後半は明日アップしますが、後半も相当すごいです。

>金光翔氏の「私にも話させて」は前にちょっとだけ覗かせて頂いていたこともあり、「佐藤優現象」という言葉も、一部で言われているのは知っていたのですが、ここまで来ているとは知りませんでした。

「私にも話させて」はぜひチェックされるとよいですよ。伊勢崎と佐藤の共通項は、左派をある意味で正しくナメていることだと思います。ですから、<佐藤優現象>が進行するにつれて、伊勢崎の発言もどんどん大胆になってきているわけで、昔はさすがにあれほどカルトじみてはいなかったと思います(もちろんその兆候はありましたが)。

>伊勢崎ファンの左派の人たちも、ペシャワール会と中村氏のことは支持するようなことを言ったりしているのに、この矛盾に向き合うつもりはないらしいですね。
>日本人ならば、死にかけている他国の人より自国の利益を優先すべき、という「国益主義」に走るなら、伊勢崎氏を取るというのもわかりますが。

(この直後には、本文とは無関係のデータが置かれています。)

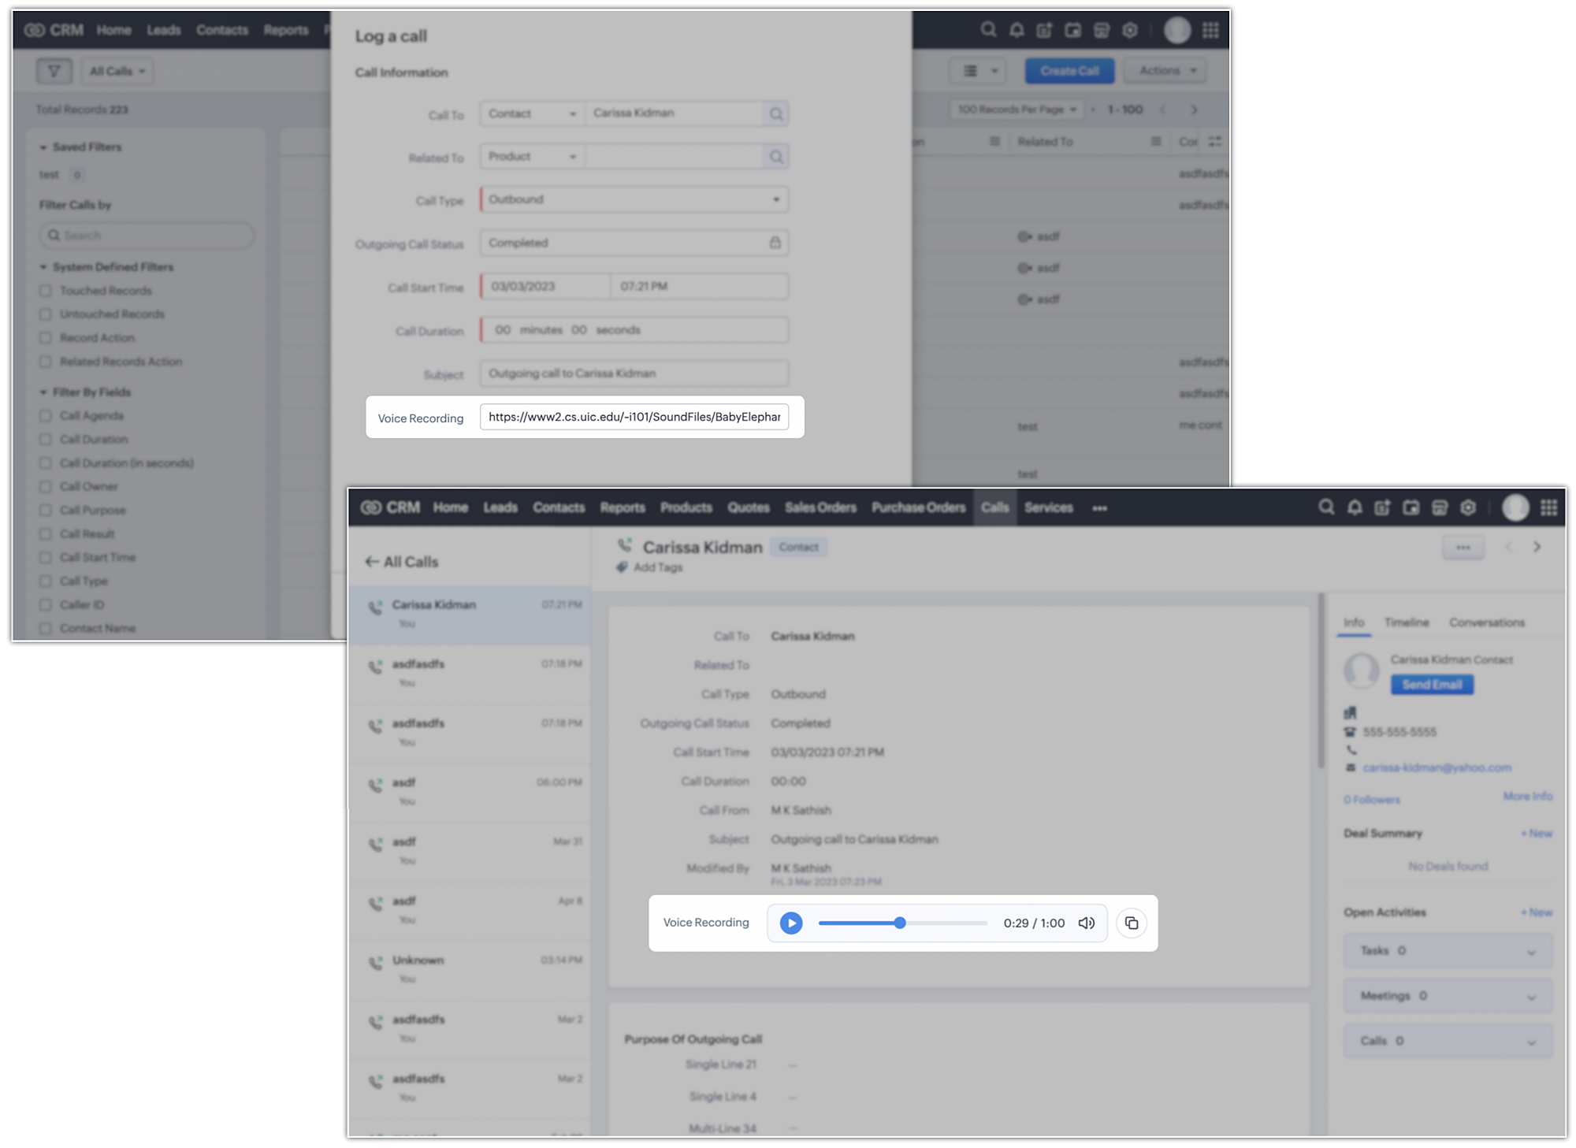1576x1148 pixels.
Task: Open settings gear in bottom CRM header
Action: click(1468, 507)
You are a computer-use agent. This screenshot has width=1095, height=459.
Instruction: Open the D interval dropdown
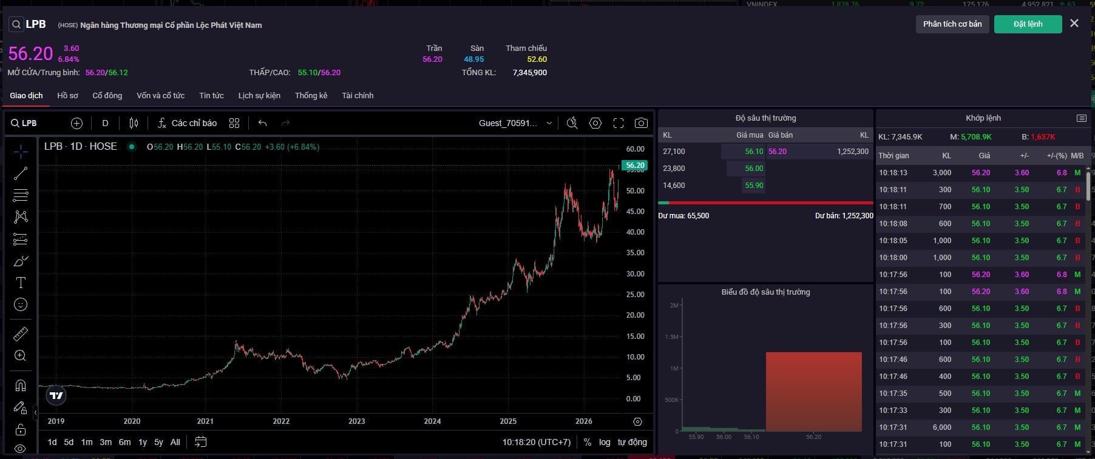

まさにそこなんですよね。<佐藤優現象>を推進する左派は、「平和」や「人権」といった表象を掲げつつ、実質的には戦争や差別を否定しなくなっています。伊勢崎の言説がそうであるように、「平和」と戦争、「人権」と差別の、凄まじいダブルスタンダードがデフォルトになっているというか。こうした人たちは、「左」から来る批判に対しては、「平和」や「人権」という建前を掲げてそれを回避する一方、「右」から来る批判に対しては、「国益主義」や「愛国心」という本音でそれを回収するわけです。

>例の熱烈な伊勢崎信徒の護憲派ブロガー氏なども、御自分では“左派”と名乗っておられましたが、コメント欄の投稿者とのやり取りを見て来た限りでは、どうも左派よりは右派の人たちと気質が合うような感じでした。

もうすべてが馴れ合いですよね。少なくとも、伊勢崎の言説を否定できない左派には、何も期待できることはないと思います。